Die Datenpanne beim Finanzvertrieb
AWD weitet sich aus. Nachdem Reporter des NDR im vergangenen Herbst bereits Zugang zu 27.000 Sätzen mit sensiblen Daten von Kunden bekommen haben, sind sie jetzt auf weitere 12.000 Datensätze gestoßen.
Nach Angaben des NDR haben Reporter des Senders Zugang zu Datensätzen mit persönlichen Details über Verträge von Kunden sowie Informationen über ehemalige und noch tätige AWD-Mitarbeiter. Die Datensätze sollen unter anderem Berufsbezeichnungen und Einzelheiten zu den über AWD abgeschlossenen Verträgen enthalten, etwa Laufzeit und Höhe von Lebensversicherungen. Außerdem seien unter den Daten mehrere Hundert Kontoverbindungen von Kunden. Die Reporter prüften die Echtheit der Informationen durch stichprobenartige Telefonanrufe bei den Kunden.
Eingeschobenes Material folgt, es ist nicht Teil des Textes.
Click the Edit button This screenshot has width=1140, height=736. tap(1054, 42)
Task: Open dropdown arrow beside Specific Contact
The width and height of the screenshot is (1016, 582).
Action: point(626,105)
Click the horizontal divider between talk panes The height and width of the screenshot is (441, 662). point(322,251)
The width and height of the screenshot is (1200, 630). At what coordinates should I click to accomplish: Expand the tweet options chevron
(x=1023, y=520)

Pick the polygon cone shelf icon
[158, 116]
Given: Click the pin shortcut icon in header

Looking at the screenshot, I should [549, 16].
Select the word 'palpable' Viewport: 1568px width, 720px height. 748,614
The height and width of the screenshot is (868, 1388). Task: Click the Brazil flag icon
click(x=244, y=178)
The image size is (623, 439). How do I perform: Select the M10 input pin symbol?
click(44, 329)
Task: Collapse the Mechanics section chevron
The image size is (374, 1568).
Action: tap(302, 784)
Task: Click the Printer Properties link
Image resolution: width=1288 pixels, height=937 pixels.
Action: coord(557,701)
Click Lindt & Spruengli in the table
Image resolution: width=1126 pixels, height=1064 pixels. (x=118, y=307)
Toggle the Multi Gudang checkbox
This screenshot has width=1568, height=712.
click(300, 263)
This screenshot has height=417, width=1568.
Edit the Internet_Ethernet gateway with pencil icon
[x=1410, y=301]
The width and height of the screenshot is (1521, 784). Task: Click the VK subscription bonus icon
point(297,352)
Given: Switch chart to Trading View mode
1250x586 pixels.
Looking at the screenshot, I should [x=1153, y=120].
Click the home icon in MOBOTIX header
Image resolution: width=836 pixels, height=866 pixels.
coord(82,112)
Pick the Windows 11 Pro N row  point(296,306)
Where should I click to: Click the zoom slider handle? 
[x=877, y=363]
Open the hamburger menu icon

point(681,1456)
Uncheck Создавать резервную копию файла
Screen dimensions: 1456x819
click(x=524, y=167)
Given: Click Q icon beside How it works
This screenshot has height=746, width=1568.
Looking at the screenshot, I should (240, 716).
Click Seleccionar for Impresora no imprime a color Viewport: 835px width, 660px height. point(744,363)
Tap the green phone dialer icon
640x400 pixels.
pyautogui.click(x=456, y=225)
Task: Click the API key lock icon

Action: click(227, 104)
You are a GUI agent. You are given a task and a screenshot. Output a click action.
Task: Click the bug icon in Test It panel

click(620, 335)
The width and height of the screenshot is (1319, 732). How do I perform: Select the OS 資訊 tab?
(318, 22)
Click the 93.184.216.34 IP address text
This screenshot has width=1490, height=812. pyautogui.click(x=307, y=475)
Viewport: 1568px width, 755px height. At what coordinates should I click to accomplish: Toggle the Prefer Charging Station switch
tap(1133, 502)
Der AWD ist laut NDR der Auffassung, dass er nicht gegen den Datenschutz verstoßen hat. Das Unternehmen habe dem Sender mitgeteilt, dass die Daten veraltet und mit krimineller Energie weitergegeben worden seien. Nach Angaben des NDR wird der niedersächsische Datenschutzbeauftragte die neuen Fakten in das bereits laufenden Ermittlungsverfahren gegen AWD einfließen lassen.